* Begin Source document *
Same Symmetry about Molecular Axis
The combining atoms should have the same symmetry around the molecular axis for proper combination; otherwise, the electron density will be sparse. For e.g., all the sub-orbitals of 2p have the same energy, but still, the 2pz orbital of an atom can only combine with a 2pz orbital of another atom but cannot combine with 2px and 2py orbital, as they have a different axis of symmetry. In general, the z-axis is considered the molecular axis of symmetry.
Proper Overlap between Atomic Orbitals
The two atomic orbitals will combine to form a molecular orbital if the overlap is proper. The greater the extent of overlap of orbitals, the greater will be the nuclear density between the nuclei of the two atoms.
The condition can be understood by two simple requirements. For the formation of a proper molecular orbital, proper energy and orientation are required. For proper energy, the two atomic orbitals should have the same energy, and for the proper orientation, the atomic orbitals should have proper overlap and the same molecular axis of symmetry.
What Are Molecular Orbitals?
The space in a molecule in which the probability of finding an electron is maximum can be calculated using the molecular orbital function. Molecular orbitals are basically mathematical functions that describe the wave nature of electrons in a given molecule.
These orbitals can be constructed via the combination of hybridized orbitals or atomic orbitals from each atom belonging to the specific molecule. Molecular orbitals provide a great model via the molecular orbital theory to demonstrate the bonding of molecules.
* End Source document *
Problem description. Reproduce word for word the part of the passage on molecular orbitals that opens with the words containing "Same Symmetry about" and closes with "the molecular axis of symmetry.".
* Begin Listing *
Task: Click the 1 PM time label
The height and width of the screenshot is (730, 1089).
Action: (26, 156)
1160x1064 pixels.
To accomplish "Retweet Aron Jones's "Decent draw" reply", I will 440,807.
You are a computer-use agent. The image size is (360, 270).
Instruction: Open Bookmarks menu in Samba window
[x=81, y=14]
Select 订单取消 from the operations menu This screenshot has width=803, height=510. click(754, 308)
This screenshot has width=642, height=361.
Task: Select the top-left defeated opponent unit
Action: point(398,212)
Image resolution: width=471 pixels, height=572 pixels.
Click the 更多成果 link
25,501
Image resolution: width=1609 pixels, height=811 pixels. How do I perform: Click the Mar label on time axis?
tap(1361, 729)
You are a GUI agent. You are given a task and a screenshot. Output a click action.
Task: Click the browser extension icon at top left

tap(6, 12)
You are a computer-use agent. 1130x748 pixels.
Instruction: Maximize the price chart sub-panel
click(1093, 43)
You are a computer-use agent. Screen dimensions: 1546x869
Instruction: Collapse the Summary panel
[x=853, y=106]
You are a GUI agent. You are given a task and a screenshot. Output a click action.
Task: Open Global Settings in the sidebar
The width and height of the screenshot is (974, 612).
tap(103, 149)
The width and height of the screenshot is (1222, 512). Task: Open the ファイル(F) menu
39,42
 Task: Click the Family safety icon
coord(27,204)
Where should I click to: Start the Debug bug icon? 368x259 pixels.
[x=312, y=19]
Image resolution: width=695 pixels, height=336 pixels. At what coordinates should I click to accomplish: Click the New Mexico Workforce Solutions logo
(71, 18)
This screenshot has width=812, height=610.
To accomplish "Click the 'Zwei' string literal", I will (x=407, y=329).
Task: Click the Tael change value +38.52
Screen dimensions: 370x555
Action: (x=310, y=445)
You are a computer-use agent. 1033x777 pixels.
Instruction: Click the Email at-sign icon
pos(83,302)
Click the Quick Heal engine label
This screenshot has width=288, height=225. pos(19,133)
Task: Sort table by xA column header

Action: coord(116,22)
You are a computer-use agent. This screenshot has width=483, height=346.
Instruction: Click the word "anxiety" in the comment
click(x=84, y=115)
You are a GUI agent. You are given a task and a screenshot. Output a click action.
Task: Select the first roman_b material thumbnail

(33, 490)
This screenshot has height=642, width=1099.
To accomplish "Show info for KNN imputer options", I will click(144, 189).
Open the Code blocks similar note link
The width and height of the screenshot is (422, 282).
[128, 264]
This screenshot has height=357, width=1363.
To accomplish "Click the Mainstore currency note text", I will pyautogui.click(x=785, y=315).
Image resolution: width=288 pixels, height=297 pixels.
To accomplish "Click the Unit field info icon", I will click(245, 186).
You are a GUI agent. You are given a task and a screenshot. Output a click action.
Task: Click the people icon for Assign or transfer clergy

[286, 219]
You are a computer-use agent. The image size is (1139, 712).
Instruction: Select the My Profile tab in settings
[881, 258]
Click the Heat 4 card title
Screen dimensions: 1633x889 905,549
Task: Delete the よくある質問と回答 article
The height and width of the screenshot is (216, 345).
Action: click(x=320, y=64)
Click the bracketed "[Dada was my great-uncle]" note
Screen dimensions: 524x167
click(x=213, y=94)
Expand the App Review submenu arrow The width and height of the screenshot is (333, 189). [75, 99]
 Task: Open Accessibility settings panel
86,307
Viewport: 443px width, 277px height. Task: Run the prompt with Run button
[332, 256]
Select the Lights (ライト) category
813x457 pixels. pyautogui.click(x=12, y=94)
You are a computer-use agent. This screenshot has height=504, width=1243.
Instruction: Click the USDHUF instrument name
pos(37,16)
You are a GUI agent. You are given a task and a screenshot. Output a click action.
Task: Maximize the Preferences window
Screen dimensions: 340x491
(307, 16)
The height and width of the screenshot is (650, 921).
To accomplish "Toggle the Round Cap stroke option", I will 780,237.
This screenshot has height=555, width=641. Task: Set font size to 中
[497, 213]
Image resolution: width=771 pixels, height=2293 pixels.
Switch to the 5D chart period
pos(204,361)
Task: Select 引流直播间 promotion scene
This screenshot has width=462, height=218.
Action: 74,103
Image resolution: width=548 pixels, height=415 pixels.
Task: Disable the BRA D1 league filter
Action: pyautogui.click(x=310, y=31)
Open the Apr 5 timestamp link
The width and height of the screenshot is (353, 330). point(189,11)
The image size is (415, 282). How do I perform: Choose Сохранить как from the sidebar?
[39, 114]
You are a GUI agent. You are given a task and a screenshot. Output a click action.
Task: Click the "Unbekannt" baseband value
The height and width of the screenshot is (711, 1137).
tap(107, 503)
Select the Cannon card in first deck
* End Listing *
Task solution.
Same Symmetry about Molecular Axis
The combining atoms should have the same symmetry around the molecular axis for proper combination; otherwise, the electron density will be sparse. For e.g., all the sub-orbitals of 2p have the same energy, but still, the 2pz orbital of an atom can only combine with a 2pz orbital of another atom but cannot combine with 2px and 2py orbital, as they have a different axis of symmetry. In general, the z-axis is considered the molecular axis of symmetry.